What you should do> Copy out all lines of the records in which the word "England" appears.

Dataset entries
-=-=-=-=-

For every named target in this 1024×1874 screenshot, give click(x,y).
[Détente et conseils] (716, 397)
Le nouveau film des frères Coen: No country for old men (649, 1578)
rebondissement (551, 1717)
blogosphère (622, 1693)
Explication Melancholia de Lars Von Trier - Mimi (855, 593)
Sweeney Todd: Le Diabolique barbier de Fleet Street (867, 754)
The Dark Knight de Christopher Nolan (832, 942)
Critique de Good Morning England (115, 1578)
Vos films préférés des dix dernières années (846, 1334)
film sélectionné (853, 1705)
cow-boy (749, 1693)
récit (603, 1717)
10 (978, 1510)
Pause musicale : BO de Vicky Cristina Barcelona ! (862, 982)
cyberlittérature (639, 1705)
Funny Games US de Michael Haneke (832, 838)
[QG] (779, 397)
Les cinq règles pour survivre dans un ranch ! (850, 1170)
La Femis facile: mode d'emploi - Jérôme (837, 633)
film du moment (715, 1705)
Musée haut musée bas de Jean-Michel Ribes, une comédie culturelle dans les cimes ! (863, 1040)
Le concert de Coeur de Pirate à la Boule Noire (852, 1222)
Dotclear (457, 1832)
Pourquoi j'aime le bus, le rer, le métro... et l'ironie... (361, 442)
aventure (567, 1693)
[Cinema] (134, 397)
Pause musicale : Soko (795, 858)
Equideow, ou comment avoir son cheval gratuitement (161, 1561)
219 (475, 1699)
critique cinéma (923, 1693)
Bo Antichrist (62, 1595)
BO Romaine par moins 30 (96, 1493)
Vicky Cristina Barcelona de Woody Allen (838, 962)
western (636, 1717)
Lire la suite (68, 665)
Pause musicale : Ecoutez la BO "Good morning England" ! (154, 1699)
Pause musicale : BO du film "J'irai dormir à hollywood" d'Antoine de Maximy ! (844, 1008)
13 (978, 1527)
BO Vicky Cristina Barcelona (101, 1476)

-=-=-=-=-

Output for this exercise>
Critique de Good Morning England (115, 1578)
Pause musicale : Ecoutez la BO "Good morning England" ! (154, 1699)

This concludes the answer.